- Data provided -
******

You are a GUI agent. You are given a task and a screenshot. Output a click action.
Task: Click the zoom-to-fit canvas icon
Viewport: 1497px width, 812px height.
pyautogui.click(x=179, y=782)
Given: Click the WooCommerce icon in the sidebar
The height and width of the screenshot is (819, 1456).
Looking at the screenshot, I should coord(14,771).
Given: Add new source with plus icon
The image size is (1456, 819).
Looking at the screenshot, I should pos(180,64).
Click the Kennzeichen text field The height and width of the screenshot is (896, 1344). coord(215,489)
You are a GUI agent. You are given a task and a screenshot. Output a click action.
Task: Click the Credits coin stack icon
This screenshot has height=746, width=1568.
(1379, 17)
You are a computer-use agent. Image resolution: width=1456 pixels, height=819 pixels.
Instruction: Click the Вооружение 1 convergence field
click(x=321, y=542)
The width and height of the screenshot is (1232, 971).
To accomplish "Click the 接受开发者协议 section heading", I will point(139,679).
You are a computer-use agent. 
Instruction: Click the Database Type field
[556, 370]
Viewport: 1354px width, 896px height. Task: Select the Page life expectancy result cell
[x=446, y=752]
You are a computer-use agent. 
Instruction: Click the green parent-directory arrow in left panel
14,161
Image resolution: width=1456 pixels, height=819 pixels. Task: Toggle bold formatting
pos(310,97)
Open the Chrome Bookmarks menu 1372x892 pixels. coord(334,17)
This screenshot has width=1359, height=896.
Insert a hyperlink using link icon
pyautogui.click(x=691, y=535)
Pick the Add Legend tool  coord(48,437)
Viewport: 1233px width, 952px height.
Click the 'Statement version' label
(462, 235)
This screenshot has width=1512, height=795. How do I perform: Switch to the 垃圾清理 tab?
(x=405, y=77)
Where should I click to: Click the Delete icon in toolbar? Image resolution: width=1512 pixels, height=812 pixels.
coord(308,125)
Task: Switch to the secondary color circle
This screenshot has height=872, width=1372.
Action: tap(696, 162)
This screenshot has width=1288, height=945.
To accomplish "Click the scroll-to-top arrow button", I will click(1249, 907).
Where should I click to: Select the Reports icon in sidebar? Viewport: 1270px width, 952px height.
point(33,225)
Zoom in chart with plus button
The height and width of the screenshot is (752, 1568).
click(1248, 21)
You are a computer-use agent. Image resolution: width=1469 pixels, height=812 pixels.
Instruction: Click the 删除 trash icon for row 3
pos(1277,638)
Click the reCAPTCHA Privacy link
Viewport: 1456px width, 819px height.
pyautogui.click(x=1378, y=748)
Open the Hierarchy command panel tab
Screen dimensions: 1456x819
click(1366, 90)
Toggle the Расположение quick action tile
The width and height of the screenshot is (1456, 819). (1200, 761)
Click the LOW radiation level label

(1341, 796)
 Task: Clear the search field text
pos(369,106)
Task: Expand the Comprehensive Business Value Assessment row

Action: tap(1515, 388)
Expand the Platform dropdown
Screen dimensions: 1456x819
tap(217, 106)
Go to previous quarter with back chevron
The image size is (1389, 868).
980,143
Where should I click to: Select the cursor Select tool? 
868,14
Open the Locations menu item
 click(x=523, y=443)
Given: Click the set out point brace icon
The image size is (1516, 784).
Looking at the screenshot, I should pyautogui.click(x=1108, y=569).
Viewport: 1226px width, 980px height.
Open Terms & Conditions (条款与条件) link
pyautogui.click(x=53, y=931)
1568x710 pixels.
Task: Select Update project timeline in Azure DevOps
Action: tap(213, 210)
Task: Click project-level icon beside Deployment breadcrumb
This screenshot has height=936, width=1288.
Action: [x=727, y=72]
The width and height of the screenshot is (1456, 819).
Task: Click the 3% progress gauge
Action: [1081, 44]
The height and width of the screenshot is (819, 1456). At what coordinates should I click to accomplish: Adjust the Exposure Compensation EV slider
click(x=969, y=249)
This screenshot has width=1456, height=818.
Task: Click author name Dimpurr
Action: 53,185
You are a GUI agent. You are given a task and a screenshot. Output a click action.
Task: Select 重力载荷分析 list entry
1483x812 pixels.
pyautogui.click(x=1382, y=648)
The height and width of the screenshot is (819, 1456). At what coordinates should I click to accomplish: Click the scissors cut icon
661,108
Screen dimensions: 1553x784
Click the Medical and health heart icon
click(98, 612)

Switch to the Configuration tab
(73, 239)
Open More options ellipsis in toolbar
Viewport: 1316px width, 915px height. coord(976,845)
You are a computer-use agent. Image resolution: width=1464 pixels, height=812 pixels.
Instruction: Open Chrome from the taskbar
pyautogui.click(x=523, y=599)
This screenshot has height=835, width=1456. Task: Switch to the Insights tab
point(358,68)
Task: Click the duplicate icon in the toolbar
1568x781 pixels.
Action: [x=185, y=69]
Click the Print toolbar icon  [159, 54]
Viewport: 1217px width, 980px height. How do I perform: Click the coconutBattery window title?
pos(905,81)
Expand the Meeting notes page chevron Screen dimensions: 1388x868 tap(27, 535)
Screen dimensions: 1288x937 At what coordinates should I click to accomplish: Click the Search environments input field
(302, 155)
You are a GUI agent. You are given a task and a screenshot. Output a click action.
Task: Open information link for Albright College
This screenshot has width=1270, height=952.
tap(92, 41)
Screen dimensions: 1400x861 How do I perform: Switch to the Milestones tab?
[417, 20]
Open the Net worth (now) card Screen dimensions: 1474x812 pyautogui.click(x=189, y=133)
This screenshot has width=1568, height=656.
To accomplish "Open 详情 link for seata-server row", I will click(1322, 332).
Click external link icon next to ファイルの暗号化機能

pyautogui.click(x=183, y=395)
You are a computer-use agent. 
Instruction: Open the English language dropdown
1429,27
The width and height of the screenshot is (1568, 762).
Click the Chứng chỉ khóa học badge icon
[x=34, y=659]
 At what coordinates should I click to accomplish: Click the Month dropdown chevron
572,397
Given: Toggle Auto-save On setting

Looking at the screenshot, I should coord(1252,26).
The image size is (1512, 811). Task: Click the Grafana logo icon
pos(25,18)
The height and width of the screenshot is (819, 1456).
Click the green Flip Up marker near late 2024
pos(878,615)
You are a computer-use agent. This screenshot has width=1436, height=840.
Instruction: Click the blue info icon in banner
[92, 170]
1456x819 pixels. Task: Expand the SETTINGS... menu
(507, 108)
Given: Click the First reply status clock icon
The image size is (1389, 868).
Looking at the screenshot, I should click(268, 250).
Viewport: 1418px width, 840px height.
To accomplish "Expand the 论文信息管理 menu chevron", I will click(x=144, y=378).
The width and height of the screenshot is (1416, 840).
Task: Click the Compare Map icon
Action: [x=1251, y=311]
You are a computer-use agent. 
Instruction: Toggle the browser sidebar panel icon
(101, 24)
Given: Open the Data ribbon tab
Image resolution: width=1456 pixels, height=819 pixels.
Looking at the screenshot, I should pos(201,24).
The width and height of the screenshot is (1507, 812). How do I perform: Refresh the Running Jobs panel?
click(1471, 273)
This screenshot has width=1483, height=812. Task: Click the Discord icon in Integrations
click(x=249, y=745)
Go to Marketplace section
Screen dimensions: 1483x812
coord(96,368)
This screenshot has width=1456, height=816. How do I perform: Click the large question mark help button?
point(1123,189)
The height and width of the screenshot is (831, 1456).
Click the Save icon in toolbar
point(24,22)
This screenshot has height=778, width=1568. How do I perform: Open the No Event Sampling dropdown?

******

- To do -
Filter the material for the word "plus" and copy each matching line.

- Answer to this exercise -
Given: Add new source with plus icon
Zoom in chart with plus button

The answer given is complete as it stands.